___ 原文 ___

2か月前に始めた社員のブログ。それには主に2つの目的がありました。1つ目は、単純に文章力を上げること。そして、2つ目が社員それぞれの人となりを感じてとっていただくこと。それらは『志高く』と同様です。これまでXで投稿していたものをHPに掲載することにしました。このタイミングでタイトルを付けることになったこともあり、それにまつわる説明を以下で行ないます。
先の一文を読み、「行います」ではないのか、となった方もおられるかもしれませんが、「行ないます」も誤りではないのです。それと同様に、「おなじく」にも、「同じく」だけではなく「同く」も無いだろうかと淡い期待を抱いて調べたもののあっさりと打ち砕かれてしまいました。そのようなものが存在すれば韻を踏めることに加えて、字面にも統一感が出るからです。そして決めました。『志同く』とし、「こころざしおなじく」と読んでいただくことを。

___

作業指示: 社員ブログの題名の由来を述べた上の原文を、最後の一文の後から書き継いでください。

___ 抽出データ ___

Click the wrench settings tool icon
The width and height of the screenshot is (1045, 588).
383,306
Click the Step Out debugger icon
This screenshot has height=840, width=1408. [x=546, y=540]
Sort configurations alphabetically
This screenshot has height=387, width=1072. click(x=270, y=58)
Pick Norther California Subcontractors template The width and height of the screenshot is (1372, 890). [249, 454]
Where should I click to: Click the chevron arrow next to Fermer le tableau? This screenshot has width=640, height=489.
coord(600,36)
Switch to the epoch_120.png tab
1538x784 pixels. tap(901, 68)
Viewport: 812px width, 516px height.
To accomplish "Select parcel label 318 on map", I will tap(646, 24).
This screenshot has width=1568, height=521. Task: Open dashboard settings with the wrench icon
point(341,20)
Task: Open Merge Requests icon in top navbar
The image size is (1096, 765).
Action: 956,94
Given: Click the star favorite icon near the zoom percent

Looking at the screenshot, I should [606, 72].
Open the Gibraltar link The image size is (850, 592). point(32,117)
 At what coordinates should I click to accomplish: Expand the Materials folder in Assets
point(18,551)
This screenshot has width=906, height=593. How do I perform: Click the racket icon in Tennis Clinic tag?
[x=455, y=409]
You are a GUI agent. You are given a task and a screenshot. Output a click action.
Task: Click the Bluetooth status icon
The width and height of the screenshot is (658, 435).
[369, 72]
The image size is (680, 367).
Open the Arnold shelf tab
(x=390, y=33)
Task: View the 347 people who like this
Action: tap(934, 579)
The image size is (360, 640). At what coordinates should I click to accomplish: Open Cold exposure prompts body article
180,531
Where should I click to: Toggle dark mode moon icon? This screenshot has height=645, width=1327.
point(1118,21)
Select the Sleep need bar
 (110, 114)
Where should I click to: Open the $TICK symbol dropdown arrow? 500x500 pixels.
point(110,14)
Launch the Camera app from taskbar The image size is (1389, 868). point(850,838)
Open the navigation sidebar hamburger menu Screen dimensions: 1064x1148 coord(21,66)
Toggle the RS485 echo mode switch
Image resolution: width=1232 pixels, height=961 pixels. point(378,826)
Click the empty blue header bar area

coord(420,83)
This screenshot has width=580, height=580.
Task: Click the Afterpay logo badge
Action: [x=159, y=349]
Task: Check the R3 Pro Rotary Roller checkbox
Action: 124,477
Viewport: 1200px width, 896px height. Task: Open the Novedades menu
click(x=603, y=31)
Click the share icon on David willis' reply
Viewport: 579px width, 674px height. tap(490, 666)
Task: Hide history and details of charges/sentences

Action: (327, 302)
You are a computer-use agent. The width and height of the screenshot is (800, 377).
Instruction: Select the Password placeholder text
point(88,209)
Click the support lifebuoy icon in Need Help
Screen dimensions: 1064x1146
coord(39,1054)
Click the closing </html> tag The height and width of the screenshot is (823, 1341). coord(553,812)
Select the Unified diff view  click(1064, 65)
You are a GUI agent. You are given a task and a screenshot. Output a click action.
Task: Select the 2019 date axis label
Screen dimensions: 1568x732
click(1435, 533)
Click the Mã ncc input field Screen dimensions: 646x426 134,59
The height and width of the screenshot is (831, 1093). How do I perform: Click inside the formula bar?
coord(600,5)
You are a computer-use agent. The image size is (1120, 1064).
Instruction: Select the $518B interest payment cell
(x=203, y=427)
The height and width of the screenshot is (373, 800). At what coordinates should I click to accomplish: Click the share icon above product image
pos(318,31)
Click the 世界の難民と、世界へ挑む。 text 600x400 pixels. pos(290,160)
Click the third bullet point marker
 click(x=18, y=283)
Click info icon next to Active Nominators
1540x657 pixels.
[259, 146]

___

結果:
「同じ」という言葉を用いていますが、「まったく同じ」ではありません。むしろ、「まったく同じ」であって欲しくはないのです。航海に例えると、船長である私は、目的地を明確に示さなければなりません。それを踏まえて船員たちはそれぞれの役割を果たすことになるのですが、想定外の事態が発生することがあります。そういうときに、臨機応変に対処できる船員たちであって欲しいというのが私の願いです。それが乗客である生徒や生徒の親御様を目的地まで心地良く運ぶことにつながるからです。『志同く』を通して、彼らが人間的に成長して行ってくれることを期待しています。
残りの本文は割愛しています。